Tokenization generalizes to new and rare text
Or more accurately, good tokenization generalizes to new and rare text. With subword and character tokenization, new texts can be decomposed into sequences of existing tokens. So, pasting an article with gibberish words into ChatGPT won’t cause it to break (though it may not give a very coherent response either). Good generalization also allows models to learn relationships among rare words, based on the relationships in the subtokens.
Challenges of tokenization
Tokenization depends on the training corpus and the algorithm, so results can vary. This can affect LLMs’ reasoning abilities and their input and output length.
Tokenization affects reasoning abilities of LLMs
An easy problem that often stumps LLMs is counting the occurrences of the letter “r” in the word “strawberry.” The model would incorrectly say there were two, though the answer is really three. This error may partially have been because of tokenization.

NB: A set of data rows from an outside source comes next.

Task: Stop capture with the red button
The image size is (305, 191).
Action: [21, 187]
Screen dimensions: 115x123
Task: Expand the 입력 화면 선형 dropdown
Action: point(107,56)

The subword tokenizer split “strawberry” into “st,” “raw,” and “berry.” So, the model may not have been able to connect the one “r” in the middle token to the two “r”s in the last token. The tokenization algorithm chosen directly affects how words get tokenized and how each token relates to the others.
Tokenization affects LLM input and output length
LLMs are mostly built on the transformer architecture, which relies on the attention mechanism to contextualize each token. However, as the number of tokens increases, the time needed for attention goes up quadratically. So, a text with four tokens will take 16 units of time but a text with eight tokens will take 64 units of time. This confines LLMs to input and output limits of a few hundred thousand tokens. With smaller tokens, this can really limit the amount of text you can feed into the model, reducing the number of tasks you can use it for.